(Extracted data entries)
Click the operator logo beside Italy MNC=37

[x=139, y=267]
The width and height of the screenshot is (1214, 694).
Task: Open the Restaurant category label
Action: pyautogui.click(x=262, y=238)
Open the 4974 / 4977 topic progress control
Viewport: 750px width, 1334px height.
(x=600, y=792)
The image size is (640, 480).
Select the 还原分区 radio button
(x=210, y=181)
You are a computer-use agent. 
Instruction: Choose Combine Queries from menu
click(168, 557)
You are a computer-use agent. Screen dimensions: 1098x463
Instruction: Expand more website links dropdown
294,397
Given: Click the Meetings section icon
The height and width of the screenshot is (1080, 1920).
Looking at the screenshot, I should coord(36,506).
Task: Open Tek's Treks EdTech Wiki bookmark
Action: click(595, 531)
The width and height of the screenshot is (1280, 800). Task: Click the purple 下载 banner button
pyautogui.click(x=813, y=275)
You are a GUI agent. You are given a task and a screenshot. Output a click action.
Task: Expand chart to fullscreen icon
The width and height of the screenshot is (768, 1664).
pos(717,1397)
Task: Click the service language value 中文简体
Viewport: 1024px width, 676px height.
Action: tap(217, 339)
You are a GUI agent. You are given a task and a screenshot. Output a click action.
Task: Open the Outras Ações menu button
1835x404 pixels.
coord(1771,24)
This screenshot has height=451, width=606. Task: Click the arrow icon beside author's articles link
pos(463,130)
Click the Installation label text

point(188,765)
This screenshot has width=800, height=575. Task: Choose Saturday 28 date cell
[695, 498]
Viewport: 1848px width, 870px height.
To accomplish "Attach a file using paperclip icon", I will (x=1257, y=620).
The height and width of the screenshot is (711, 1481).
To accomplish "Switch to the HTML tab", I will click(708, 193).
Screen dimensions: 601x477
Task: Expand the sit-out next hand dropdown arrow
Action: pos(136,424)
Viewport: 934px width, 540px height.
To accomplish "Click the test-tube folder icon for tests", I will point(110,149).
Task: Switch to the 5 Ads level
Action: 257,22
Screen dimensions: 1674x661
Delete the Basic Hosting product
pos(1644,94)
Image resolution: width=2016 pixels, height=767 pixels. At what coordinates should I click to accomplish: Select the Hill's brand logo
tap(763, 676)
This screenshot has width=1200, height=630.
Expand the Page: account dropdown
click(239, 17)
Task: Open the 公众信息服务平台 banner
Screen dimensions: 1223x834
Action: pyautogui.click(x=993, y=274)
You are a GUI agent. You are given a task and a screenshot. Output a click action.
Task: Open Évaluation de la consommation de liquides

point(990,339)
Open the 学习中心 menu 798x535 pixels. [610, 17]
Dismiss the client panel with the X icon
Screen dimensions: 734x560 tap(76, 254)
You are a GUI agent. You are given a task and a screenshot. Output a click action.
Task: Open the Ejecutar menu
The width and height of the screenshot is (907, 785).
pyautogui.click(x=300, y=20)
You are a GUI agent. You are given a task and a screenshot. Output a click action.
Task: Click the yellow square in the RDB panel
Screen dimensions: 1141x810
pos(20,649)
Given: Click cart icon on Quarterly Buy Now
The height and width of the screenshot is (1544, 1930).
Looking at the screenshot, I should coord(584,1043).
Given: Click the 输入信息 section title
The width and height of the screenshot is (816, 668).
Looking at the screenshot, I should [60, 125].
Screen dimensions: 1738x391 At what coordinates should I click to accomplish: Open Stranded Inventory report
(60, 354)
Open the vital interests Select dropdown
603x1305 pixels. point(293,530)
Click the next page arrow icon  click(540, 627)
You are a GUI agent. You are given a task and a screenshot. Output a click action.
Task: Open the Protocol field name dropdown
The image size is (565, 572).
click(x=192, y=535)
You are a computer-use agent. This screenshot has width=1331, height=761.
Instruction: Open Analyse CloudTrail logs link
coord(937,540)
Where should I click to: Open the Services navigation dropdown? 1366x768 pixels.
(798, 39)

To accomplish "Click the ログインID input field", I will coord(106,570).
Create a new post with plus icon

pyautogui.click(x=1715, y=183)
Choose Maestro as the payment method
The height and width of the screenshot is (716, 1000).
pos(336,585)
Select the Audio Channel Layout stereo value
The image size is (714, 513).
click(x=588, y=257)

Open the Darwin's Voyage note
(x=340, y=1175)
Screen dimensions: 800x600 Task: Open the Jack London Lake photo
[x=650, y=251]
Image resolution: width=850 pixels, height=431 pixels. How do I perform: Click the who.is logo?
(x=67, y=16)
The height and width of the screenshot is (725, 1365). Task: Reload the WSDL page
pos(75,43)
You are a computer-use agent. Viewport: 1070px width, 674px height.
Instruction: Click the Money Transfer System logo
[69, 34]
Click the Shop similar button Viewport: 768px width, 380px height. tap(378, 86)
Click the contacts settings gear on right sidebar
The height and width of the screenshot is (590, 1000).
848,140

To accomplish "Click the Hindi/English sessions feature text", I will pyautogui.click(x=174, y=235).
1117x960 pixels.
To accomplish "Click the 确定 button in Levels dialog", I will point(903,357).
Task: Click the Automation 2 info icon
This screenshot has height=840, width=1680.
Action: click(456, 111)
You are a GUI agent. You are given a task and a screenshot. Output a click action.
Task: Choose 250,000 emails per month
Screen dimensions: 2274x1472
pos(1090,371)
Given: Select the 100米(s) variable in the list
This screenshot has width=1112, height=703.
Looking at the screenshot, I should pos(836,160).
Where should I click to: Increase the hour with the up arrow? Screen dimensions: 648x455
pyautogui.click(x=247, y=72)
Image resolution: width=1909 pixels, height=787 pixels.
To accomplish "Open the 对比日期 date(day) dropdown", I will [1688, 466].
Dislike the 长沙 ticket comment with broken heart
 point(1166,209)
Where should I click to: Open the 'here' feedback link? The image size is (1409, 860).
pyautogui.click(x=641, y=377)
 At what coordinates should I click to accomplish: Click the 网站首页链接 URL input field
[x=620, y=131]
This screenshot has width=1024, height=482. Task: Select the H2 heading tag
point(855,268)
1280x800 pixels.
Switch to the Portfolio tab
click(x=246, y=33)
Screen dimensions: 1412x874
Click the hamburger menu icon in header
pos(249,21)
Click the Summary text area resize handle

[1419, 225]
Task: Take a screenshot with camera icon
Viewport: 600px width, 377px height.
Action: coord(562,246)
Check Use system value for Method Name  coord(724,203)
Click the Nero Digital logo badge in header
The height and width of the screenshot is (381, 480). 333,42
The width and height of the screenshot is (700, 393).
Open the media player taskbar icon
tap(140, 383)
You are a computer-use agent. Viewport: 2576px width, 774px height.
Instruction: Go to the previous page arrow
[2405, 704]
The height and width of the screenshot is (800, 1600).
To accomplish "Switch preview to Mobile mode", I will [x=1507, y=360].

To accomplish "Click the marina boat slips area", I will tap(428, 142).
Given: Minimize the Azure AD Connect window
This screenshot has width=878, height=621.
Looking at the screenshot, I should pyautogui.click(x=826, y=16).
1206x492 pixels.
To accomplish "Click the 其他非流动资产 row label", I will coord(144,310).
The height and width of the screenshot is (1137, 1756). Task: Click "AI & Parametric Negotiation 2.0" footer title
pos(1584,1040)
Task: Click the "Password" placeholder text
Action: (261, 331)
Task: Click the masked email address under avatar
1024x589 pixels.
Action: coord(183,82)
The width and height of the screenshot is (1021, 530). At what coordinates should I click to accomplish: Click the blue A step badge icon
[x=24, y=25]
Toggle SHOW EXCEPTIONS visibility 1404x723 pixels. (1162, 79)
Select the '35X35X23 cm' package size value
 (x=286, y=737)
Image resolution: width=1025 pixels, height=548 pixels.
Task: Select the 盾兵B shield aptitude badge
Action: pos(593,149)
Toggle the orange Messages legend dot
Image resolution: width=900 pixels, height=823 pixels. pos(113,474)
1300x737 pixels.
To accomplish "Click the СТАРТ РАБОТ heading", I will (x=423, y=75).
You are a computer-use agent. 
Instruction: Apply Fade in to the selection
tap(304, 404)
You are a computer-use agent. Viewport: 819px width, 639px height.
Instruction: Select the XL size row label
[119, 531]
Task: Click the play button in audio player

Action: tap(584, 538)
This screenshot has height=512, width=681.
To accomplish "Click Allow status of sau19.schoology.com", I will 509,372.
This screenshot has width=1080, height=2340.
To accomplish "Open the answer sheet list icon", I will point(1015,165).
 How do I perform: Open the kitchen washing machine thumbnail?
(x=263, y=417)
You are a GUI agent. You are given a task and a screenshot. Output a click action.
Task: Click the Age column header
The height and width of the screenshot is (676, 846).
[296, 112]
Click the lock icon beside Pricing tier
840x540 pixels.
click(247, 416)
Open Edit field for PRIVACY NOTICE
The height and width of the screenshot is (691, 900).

Action item:
Reproduce verbatim the lines above, from the line with "Click the Summary text area resize handle" through the line with "1206x492 pixels.".

Output:
Click the Summary text area resize handle

[1419, 225]
Task: Take a screenshot with camera icon
Viewport: 600px width, 377px height.
Action: coord(562,246)
Check Use system value for Method Name  coord(724,203)
Click the Nero Digital logo badge in header
The height and width of the screenshot is (381, 480). 333,42
The width and height of the screenshot is (700, 393).
Open the media player taskbar icon
tap(140, 383)
You are a computer-use agent. Viewport: 2576px width, 774px height.
Instruction: Go to the previous page arrow
[2405, 704]
The height and width of the screenshot is (800, 1600).
To accomplish "Switch preview to Mobile mode", I will [x=1507, y=360].

To accomplish "Click the marina boat slips area", I will tap(428, 142).
Given: Minimize the Azure AD Connect window
This screenshot has width=878, height=621.
Looking at the screenshot, I should pyautogui.click(x=826, y=16).
1206x492 pixels.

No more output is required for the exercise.